Entretien avec Guy Montavon, metteur en scène


Guy Montavon, directeur général du Théâtre d’Erfurt en Allemagne, nous propose sa vision de Luisa Miller de Verdi, à l’invitation d’Angers Nantes Opéra. Passionné par le bel canto et les premiers opéras de Verdi, il nous raconte son expérience de metteur en scène entre direction des chanteurs, adaptation de mise en scène et recherche de nouvelles idées.


À quel type de mise en scène faut-il s’attendre pour cette production ?


Guy Montavon : Ce sera un décor assez nu avec certains accessoires pour signifier l’espace dans lequel on se trouve. À Erfurt, nous sommes juste à côté de Weimar, où ont vécu Schiller et Goethe. Nous avons donc cherché une lecture qui puisse aussi bien fasciner les Allemands – c’est plus facile puisque Luisa Miller fait partie de leur patrimoine, que les Français. Esthétiquement, on est donc un peu entre deux cultures. 

 

À quelles difficultés pouvez-vous faire face dans la direction des chanteurs ?

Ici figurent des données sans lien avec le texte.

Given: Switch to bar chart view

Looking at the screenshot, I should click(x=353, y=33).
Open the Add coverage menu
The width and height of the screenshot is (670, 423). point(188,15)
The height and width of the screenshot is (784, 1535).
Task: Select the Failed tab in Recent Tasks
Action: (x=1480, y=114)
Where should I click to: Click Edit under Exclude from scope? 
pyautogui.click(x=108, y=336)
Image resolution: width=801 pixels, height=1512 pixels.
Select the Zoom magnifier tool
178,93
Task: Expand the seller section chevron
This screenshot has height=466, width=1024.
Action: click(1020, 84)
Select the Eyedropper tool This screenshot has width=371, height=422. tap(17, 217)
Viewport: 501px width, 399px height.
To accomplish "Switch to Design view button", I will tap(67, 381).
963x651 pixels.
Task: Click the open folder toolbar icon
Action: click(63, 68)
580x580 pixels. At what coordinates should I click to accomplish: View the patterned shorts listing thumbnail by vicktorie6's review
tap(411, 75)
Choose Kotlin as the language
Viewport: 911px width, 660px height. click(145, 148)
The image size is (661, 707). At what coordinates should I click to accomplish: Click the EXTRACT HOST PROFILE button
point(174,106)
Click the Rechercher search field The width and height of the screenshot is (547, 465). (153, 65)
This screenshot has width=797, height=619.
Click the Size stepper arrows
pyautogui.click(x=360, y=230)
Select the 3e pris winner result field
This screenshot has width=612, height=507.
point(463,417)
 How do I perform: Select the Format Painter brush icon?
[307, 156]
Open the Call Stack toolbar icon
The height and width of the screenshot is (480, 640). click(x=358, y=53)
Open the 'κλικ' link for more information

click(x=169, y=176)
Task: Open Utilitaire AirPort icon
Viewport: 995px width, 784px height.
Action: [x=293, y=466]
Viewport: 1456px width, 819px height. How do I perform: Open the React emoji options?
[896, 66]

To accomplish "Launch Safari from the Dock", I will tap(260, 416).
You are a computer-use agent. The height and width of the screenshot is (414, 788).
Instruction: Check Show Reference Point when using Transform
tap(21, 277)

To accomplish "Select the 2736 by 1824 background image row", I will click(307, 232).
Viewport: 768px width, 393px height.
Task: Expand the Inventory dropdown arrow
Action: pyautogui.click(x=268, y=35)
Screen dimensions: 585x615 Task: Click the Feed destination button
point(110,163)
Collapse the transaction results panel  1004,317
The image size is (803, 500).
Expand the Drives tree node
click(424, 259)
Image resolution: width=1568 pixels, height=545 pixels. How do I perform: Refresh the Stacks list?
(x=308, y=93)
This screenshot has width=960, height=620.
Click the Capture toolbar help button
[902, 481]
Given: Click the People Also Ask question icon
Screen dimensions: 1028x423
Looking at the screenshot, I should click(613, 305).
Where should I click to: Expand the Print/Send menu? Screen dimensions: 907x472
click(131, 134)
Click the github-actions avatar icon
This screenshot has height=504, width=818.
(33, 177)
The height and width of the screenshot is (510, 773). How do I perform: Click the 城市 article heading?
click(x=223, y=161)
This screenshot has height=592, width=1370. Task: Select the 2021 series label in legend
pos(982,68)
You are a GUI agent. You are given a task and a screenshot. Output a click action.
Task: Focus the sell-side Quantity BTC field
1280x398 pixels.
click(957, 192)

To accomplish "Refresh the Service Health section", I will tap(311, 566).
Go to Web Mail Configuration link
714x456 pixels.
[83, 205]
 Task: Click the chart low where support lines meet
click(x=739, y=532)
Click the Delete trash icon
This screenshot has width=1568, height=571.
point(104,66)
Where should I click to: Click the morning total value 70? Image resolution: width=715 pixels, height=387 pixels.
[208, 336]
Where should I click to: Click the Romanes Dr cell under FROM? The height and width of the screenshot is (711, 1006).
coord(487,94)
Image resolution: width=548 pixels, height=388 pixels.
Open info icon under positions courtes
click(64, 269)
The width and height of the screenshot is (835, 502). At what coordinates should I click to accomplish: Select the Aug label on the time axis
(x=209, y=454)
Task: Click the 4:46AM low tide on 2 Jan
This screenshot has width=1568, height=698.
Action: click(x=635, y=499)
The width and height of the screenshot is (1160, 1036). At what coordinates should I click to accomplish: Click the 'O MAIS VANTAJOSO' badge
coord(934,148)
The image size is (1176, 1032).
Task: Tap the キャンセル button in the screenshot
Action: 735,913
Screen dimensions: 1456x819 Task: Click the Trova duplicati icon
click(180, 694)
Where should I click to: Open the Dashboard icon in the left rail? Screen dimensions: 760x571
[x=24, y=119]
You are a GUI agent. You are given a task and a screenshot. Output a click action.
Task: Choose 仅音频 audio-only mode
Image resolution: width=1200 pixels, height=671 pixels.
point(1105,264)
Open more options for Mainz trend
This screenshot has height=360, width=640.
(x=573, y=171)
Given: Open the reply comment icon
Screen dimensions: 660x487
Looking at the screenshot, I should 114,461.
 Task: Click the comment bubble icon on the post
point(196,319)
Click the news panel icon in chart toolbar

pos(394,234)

En tant que metteur en scène, ma priorité est ce qui se passe sur scène. Si un chanteur n’est pas du même avis, on discute. C’est un travail de dialogue. Mon devoir est de convaincre que j’ai raison et, quelques fois, on corrige le tir. Cela fait maintenant quarante ans que je suis dans le métier, au bout d’un moment on a une certaine expérience ! J’ai travaillé avec de grands chanteurs, des débutants, des étudiants… Il faut être diplomate et bien connaître l’œuvre.

 

Vous parlez de dialogue, est-ce qu’il arrive que les chanteurs vous suggèrent des idées  par rapport à votre projet initial de mise en scène ?


Il y a quelques années, à Monaco, j’ai monté un autre opéra de jeunesse de Verdi :  Stiffelio. Le rôle-titre était tenu par José Cura. C’est quelqu’un qui s’intéresse beaucoup à la mise en scène, et, avec lui, on a décidé de changer la fin. Sur le devant de la scène, il y avait une grande Bible ouverte. José Cura m’a dit que cela serait sans doute mieux que, dès le lever de rideau, le personnage apparaisse pleurant sur la Bible. C’était en effet une très belle image. Quand j’ai face à moi un interlocuteur qui sait de quoi il parle et qui a des arguments fondés, je suis le premier à écouter et à changer les choses. 

 

On parle beaucoup de Verdi pourtant vous avez mis en scène bien des compositeurs ! Quel est votre répertoire de prédilection ?


C’est le bel canto, Rossini, Donizetti, Bellini et les opéras de jeunesse de Verdi. D’un autre côté, on me propose souvent de monter des opéras français : Faust, Mignon, Cendrillon, un répertoire que les Allemands connaissent très peu. Cela fait maintenant trente-cinq ans que j’habite en Allemagne, mais on me demande régulièrement de faire des opéras français à l’étranger, par exemple en Croatie ou en Lettonie, parce que cette langue est ma langue maternelle, et ce n’est pas toujours facile de trouver des metteurs en scène qui comprennent le texte original. L’opéra que j’ai le plus mis en scène, c’est Carmen. J’aime aussi beaucoup Wagner, je les ai presque tous faits, à part Tristan ! En 2024, on va partir pour un Ring à Erfurt. 

 

Qu’est-ce qui vous plaît dans le bel canto ?


C’est une musique très bien structurée qui suit des critères musicologiques précis : récitatif, air, cabalette. Par ail­leurs, les com­positeurs de bel canto racontent des histoires à première vue banales, mais qui peuvent être stupéfiantes dès que l’on entre dans le sujet de l’œuvre, et qu’elles sont adaptées à notre XXIe siècle. Il y a une grande liberté d’expression et de messages scéniques à travers ces opéras qui ont parfois l’air un peu rigides.

 

L’Allemagne est-il le laboratoire que l’on imagine du point de vue de la mise en scène ?


C’est à l’Allemagne que l’on doit le dévelop­pement de l’art lyrique. C’est un pays qui aime l’interprétation, qui aime voir de nou­velles choses, voir les problèmes qui nous occupent aujourd’hui. C’est fantastique ! Pour cela, il y a une infrastructure grandiose de 180 théâtres subventionnés par l’État, qui vont des petites villes à la capitale.